(DATA TO PROCESS begins)

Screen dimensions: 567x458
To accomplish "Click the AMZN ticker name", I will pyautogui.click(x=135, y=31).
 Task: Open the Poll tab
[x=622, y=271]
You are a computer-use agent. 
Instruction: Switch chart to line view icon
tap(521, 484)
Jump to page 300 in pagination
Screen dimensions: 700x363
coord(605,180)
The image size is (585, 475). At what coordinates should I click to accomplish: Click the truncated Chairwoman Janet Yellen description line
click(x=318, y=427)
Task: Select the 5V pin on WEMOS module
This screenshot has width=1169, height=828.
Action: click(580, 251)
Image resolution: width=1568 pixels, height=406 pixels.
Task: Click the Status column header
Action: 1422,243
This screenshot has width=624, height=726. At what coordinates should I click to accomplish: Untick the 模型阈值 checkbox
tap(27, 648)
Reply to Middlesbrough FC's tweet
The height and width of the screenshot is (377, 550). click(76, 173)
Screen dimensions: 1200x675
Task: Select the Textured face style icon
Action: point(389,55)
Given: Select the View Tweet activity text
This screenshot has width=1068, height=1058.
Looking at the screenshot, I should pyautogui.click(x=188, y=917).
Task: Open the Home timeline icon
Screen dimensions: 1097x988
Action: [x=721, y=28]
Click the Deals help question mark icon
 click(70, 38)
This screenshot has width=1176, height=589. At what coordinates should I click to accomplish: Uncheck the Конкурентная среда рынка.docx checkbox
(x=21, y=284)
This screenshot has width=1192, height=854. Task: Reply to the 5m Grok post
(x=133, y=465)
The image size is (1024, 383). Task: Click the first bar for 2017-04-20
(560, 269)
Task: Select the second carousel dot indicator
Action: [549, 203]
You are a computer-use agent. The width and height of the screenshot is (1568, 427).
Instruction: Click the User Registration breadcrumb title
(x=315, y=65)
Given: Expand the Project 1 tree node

(DATA TO PROCESS ends)

WHAT YOU SHOULD DO — Transcribe the records above exactly, keeping every line.

RESPONSE —
Screen dimensions: 567x458
To accomplish "Click the AMZN ticker name", I will pyautogui.click(x=135, y=31).
 Task: Open the Poll tab
[x=622, y=271]
You are a computer-use agent. 
Instruction: Switch chart to line view icon
tap(521, 484)
Jump to page 300 in pagination
Screen dimensions: 700x363
coord(605,180)
The image size is (585, 475). At what coordinates should I click to accomplish: Click the truncated Chairwoman Janet Yellen description line
click(x=318, y=427)
Task: Select the 5V pin on WEMOS module
This screenshot has width=1169, height=828.
Action: click(580, 251)
Image resolution: width=1568 pixels, height=406 pixels.
Task: Click the Status column header
Action: 1422,243
This screenshot has width=624, height=726. At what coordinates should I click to accomplish: Untick the 模型阈值 checkbox
tap(27, 648)
Reply to Middlesbrough FC's tweet
The height and width of the screenshot is (377, 550). click(76, 173)
Screen dimensions: 1200x675
Task: Select the Textured face style icon
Action: point(389,55)
Given: Select the View Tweet activity text
This screenshot has width=1068, height=1058.
Looking at the screenshot, I should pyautogui.click(x=188, y=917).
Task: Open the Home timeline icon
Screen dimensions: 1097x988
Action: [x=721, y=28]
Click the Deals help question mark icon
 click(70, 38)
This screenshot has width=1176, height=589. At what coordinates should I click to accomplish: Uncheck the Конкурентная среда рынка.docx checkbox
(x=21, y=284)
This screenshot has width=1192, height=854. Task: Reply to the 5m Grok post
(x=133, y=465)
The image size is (1024, 383). Task: Click the first bar for 2017-04-20
(560, 269)
Task: Select the second carousel dot indicator
Action: [549, 203]
You are a computer-use agent. The width and height of the screenshot is (1568, 427).
Instruction: Click the User Registration breadcrumb title
(x=315, y=65)
Given: Expand the Project 1 tree node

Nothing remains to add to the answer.